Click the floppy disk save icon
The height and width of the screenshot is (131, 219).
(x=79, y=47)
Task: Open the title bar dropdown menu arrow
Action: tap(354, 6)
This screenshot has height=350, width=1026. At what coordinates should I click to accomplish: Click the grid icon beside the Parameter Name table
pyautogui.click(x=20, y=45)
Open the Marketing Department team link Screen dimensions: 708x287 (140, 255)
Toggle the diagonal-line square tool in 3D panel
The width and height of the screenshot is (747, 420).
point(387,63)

________

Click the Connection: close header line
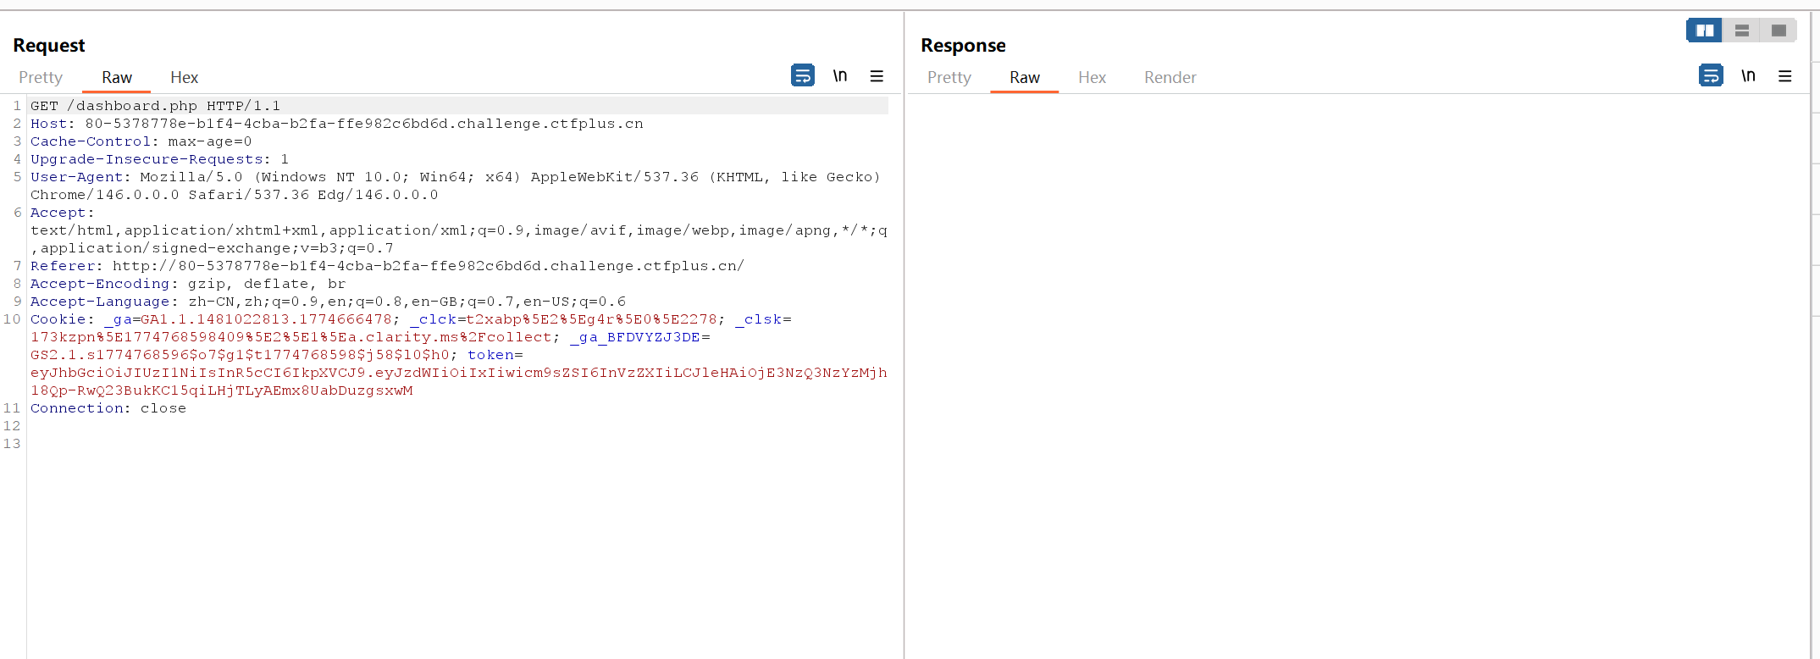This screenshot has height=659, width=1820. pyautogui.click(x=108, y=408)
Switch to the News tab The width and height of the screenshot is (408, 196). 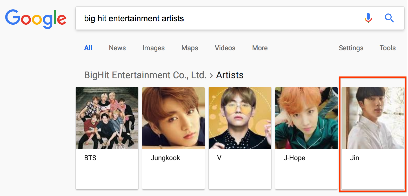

________

Return the lines starting with the line that contains "Open the Marketing" and going on through the line that contains "point(387,63)", repeating them exactly.

| Worked answer |
Open the Marketing Department team link Screen dimensions: 708x287 (140, 255)
Toggle the diagonal-line square tool in 3D panel
The width and height of the screenshot is (747, 420).
point(387,63)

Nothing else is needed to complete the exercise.